## Excerpted data
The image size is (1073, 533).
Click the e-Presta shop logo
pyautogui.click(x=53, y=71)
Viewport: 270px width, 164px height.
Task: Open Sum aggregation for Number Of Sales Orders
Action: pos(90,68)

## Exercise requirements
Rewrite the rows above as a Markdown table with two columns, No. and Line. Put each non-blank line in its own numbered entry.

## Correct result
| No. | Line |
|---|---|
| 1 | The image size is (1073, 533). |
| 2 | Click the e-Presta shop logo |
| 3 | pyautogui.click(x=53, y=71) |
| 4 | Viewport: 270px width, 164px height. |
| 5 | Task: Open Sum aggregation for Number Of Sales Orders |
| 6 | Action: pos(90,68) |